## YOUR OBJECTIVE
Please put every line of the listing below into a JSON list of strings, one string per line, leaving out blank lines.

[BEGIN SOURCE MATERIAL]

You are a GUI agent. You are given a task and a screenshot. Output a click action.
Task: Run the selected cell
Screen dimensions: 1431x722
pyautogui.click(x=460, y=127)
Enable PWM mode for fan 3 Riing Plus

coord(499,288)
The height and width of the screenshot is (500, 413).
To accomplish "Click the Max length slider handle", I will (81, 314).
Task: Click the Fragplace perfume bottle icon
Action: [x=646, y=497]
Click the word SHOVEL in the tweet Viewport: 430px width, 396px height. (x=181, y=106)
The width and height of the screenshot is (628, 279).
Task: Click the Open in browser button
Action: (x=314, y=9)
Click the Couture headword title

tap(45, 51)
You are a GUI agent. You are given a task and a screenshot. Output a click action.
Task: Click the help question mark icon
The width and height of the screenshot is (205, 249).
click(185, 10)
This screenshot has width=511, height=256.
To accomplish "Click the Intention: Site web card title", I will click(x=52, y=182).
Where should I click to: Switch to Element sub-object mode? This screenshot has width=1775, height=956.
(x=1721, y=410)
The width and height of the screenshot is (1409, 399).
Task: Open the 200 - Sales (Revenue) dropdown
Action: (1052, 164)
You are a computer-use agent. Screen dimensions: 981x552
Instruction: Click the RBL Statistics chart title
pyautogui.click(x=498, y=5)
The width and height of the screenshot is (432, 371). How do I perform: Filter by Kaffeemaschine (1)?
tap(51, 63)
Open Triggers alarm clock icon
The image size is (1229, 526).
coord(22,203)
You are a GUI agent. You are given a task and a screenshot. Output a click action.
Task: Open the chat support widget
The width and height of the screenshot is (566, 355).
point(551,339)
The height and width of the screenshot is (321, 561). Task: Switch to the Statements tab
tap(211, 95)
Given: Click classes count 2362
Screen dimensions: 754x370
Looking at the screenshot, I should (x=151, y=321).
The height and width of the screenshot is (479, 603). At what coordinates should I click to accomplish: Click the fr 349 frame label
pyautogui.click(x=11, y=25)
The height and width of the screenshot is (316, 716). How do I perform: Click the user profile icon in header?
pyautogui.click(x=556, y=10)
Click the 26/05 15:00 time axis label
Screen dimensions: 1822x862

[END SOURCE MATERIAL]

## TASK SOLUTION
[
  "You are a GUI agent. You are given a task and a screenshot. Output a click action.",
  "Task: Run the selected cell",
  "Screen dimensions: 1431x722",
  "pyautogui.click(x=460, y=127)",
  "Enable PWM mode for fan 3 Riing Plus",
  "coord(499,288)",
  "The height and width of the screenshot is (500, 413).",
  "To accomplish \"Click the Max length slider handle\", I will (81, 314).",
  "Task: Click the Fragplace perfume bottle icon",
  "Action: [x=646, y=497]",
  "Click the word SHOVEL in the tweet Viewport: 430px width, 396px height. (x=181, y=106)",
  "The width and height of the screenshot is (628, 279).",
  "Task: Click the Open in browser button",
  "Action: (x=314, y=9)",
  "Click the Couture headword title",
  "tap(45, 51)",
  "You are a GUI agent. You are given a task and a screenshot. Output a click action.",
  "Task: Click the help question mark icon",
  "The width and height of the screenshot is (205, 249).",
  "click(185, 10)",
  "This screenshot has width=511, height=256.",
  "To accomplish \"Click the Intention: Site web card title\", I will click(x=52, y=182).",
  "Where should I click to: Switch to Element sub-object mode? This screenshot has width=1775, height=956.",
  "(x=1721, y=410)",
  "The width and height of the screenshot is (1409, 399).",
  "Task: Open the 200 - Sales (Revenue) dropdown",
  "Action: (1052, 164)",
  "You are a computer-use agent. Screen dimensions: 981x552",
  "Instruction: Click the RBL Statistics chart title",
  "pyautogui.click(x=498, y=5)",
  "The width and height of the screenshot is (432, 371). How do I perform: Filter by Kaffeemaschine (1)?",
  "tap(51, 63)",
  "Open Triggers alarm clock icon",
  "The image size is (1229, 526).",
  "coord(22,203)",
  "You are a GUI agent. You are given a task and a screenshot. Output a click action.",
  "Task: Open the chat support widget",
  "The width and height of the screenshot is (566, 355).",
  "point(551,339)",
  "The height and width of the screenshot is (321, 561). Task: Switch to the Statements tab",
  "tap(211, 95)",
  "Given: Click classes count 2362",
  "Screen dimensions: 754x370",
  "Looking at the screenshot, I should (x=151, y=321).",
  "The height and width of the screenshot is (479, 603). At what coordinates should I click to accomplish: Click the fr 349 frame label",
  "pyautogui.click(x=11, y=25)",
  "The height and width of the screenshot is (316, 716). How do I perform: Click the user profile icon in header?",
  "pyautogui.click(x=556, y=10)",
  "Click the 26/05 15:00 time axis label",
  "Screen dimensions: 1822x862"
]